Menurutnya, tindak pidana asal harus lebih dulu disidik hingga ditemukan bukti permulaan yang cukup sebelum perkara TPPU dikembangkan.
Hal itu disampaikan Mahrus Ali saat memberikan keterangan dalam sidang permohonan praperadilan perkara Nomor 135/Pid.Pra/2026/PN JKT.SEL di Pengadilan Negeri Jakarta Selatan, Jumat (21/8/2026).
“TPPU itu tidak mungkin terjadi tanpa predicate offense. Tidak mungkin terjadi,” kata Mahrus Ali, Jumat.
Mahrus menuturkan, penyidik dapat menemukan bukti permulaan TPPU ketika melakukan penyidikan terhadap tindak pidana asal.
Setelah bukti permulaan yang cukup ditemukan, penyidikan TPPU kemudian dapat digabungkan dengan tindak pidana asal berdasarkan Pasal 75 UU TPPU.
Menurutnya, konstruksi tersebut juga menegaskan bahwa TPPU merupakan follow-up crime, sehingga tempus tindak pidana asal harus lebih dahulu daripada TPPU.
![Mantan Direktur Penyidikan Jaksa Agung Muda Tindak Pidana Khusus (Jampidsus) Jasman Panjaitan saat bersaksi di sidang praperadilan Febrie Adriansyah di Pengadilan Negeri Jakarta Selatan, Jumat (21/8/2026). [Suara.com/Faqih]](https://media.suara.com/pictures/653x366/2026/08/21/44036-jasman-panjaitan-bersaksi-di-sidang-praperadilan-febrie.jpg)

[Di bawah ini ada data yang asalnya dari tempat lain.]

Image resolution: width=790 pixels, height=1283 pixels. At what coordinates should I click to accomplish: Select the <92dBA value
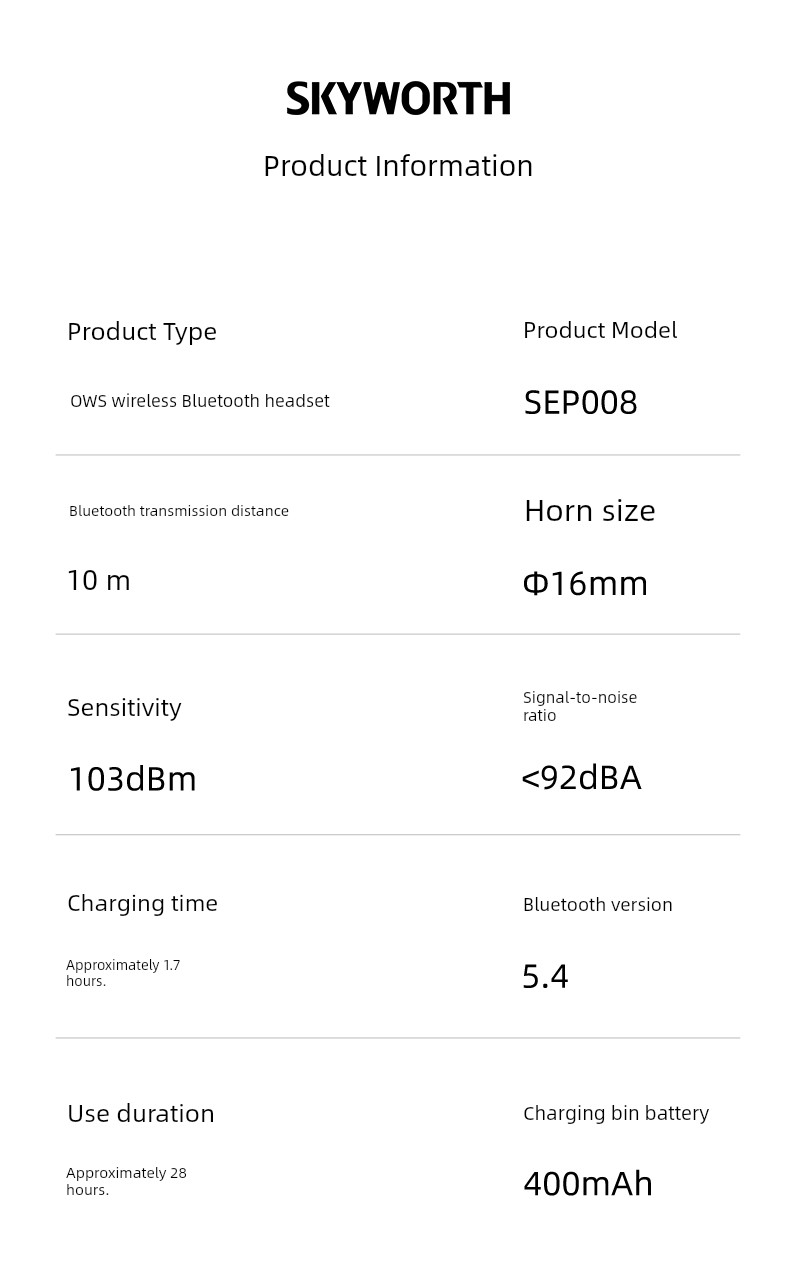point(581,778)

Mahrus menambahkan, penyidikan TPPU tanpa terlebih dahulu melakukan penyidikan tindak pidana asal berpotensi melanggar Pasal 69, Pasal 74, dan Pasal 75 UU TPPU.
“Pasti dilakukan penyidikan tindak pidana asal dulu. Baru dari penyidikan tindak pidana asal ternyata ditemukan minimal dua alat bukti,” jelasnya.
Mahrus juga menegaskan, dalam satu surat perintah penyidikan yang sejak awal langsung memuat penyidikan tindak pidana asal dan TPPU tidak diperbolehkan.
“Tetap tidak boleh karena melanggar Pasal 74 dan 75 plus Pasal 69,” kata dia.
Sebagai informasi, eks Jampidsus Febrie Adriansyah mengajukan permohonan praperadilan di Pengadilan Negeri Jakarta Selatan.
Ada dua permohonan yang diajukan Febrie. Ia meminta hakim praperadilan membatalkan surat penetapan tersangka terhadap dirinya. Tak hanya itu, ia juga menggugat keabsahan penyitaan dan penggeledahan yang dilakukan Polri.
Dalam perkara Nomor 134/Pid.Pra/2026/PN JKT.SEL, Febrie memohon agar hakim membatalkan keabsahan penyitaan dan penggeledahan yang dilakukan Polri.
Dalam perkara ini, Febrie selaku pihak Pemohon, sementara Polda Metro Jaya sebagai Termohon I, Kortastipidkor Polda Metro Jaya selaku Termohon II, dan Kejaksaan Agung sebagai Turut Termohon.
Sementara untuk perkara Nomor 135/Pid.Pra/2026/PN JKT.SEL, Febrie memohon agar penetapan tersangka dan penahanannya dibatalkan.
Sementara itu, Termohon dalam perkara ini adalah Jaksa Agung cq. Jaksa Agung Muda Bidang Tindak Pidana Khusus.